> **TEXT BLOCK**:
# A GOPHER IN FLAT BLACK



## jephroux (Dec 21, 2009)

had another day off to catch up on yard work
an this is what happend a gopher shooter 







this is a scrap of some plywood not sure what..
it not as nice as the multy ply i got from
bleech bone,, its 3/4 with 3 coats of black primer
an 1 coat of matt clear 
very cool little shooter thera black 14inches folded
at the pouch throwes 6mm steelies with a quickness
the few times i got to shoot it 
thanks goph you are the man ...
just way to cool of you to give this up
thanks a bunch brother


----------



## Dayhiker (Mar 13, 2010)

Excellent design. Love the black, too!


----------



## The Gopher (Aug 25, 2010)

glad you like it!

i think one of the satisfying things about posting up your own designs for others to use is that you get to see the outstanding work that others do with something that you designed. Thanks Jephroux!


----------



## Peresh (May 3, 2010)

Awesome! Love the ergonomics.


----------



## NaturalFork (Jan 21, 2010)

Ninja slingshot.


----------



## e~shot (Jun 3, 2010)

Nice design, I like the finishing


----------



## alfshooter (May 11, 2011)

Muy elegante este modelo tambien , se nota que disfrutas diseñando , un saludo desde Spain.


----------



## tubeman (Mar 7, 2011)

I think that slingshot looks stunning


----------



## mckee (Oct 28, 2010)

love it!!!


----------



## huey224 (Apr 12, 2010)

that is one awesome design my friend, nice work!


----------



## The Gopher (Aug 25, 2010)

I've modified this design a bit and find it way more comfortable. This original design had the ring finger groove too far in, the pinky finger groove too small, and the pointer and thumb grooves a bit too small as well. i also made the fork just a touch wider. All in all i think it is a lot more comfiortable now. I'll post a pattern soon.

> **SUPPLIED ENTRIES**:
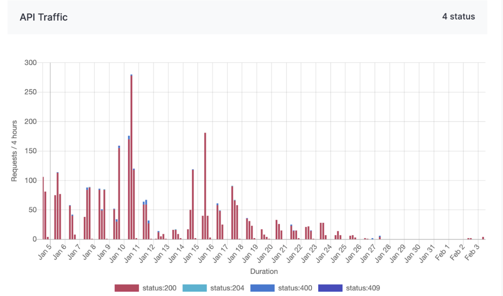Screen dimensions: 503x296
Task: Click the 300 y-axis tick label
Action: (x=30, y=63)
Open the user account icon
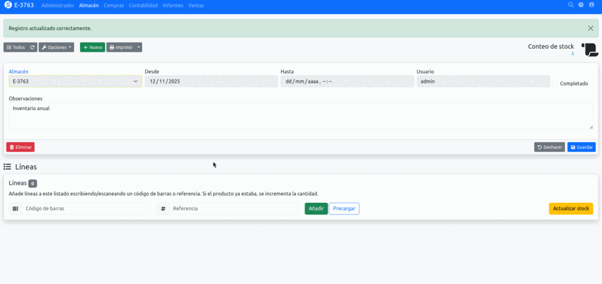 [591, 5]
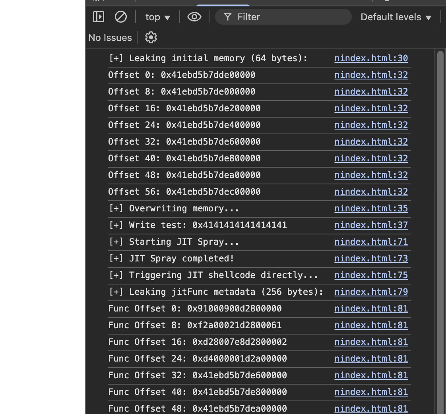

> **REQUIREMENT 1**:
According to The Gopher's later post in the slingshot forum thread, which finger groove sat too far in on the original design?
> **REQUIREMENT 2**:
Extract the part of the slingshot forum thread from "i think one" up to and including "(May 3, 2010)".
> **REQUIREMENT 3**:
Extend the slingshot forum thread from where it stops.
The records come from a different source than the slingshot forum thread.

> **TASK ANSWER 1**:
The ring finger groove.

> **TASK ANSWER 2**:
i think one of the satisfying things about posting up your own designs for others to use is that you get to see the outstanding work that others do with something that you designed. Thanks Jephroux!


----------



## Peresh (May 3, 2010)

> **TASK ANSWER 3**:
----------



## DF in NY (Sep 8, 2011)

Very nice, I dig the black look. Yea, post the pattern for that bad boy, I want to make one!!!

DF in NY


----------



## The Gopher (Aug 25, 2010)

Here is the modified version, I made enough changes to just give it a new number. I like this version so much better than the original version that i threw a partially stared old version in the fire. The new one is way better.


----------



## DF in NY (Sep 8, 2011)

thanks for posting this, i like it. how do i print it the proper size? my printed copy measures about 1/4 inch under the stated two inches between the forks.

thanx
DF in NY


----------



## slingshotvibe (Sep 26, 2010)

Beastly desighn bud


----------



## The Gopher (Aug 25, 2010)

when you are printing make sure you have "Page Scaling: None" selected.


----------



## Rapier (May 28, 2011)

Nasty! It sure suits a biker I recon. Top job


----------



## Adirondack Kyle (Aug 20, 2012)

Thanks, putting this one on my to do list!!


----------



## tradspirit (Jul 23, 2012)

Excellent ergo..thanks!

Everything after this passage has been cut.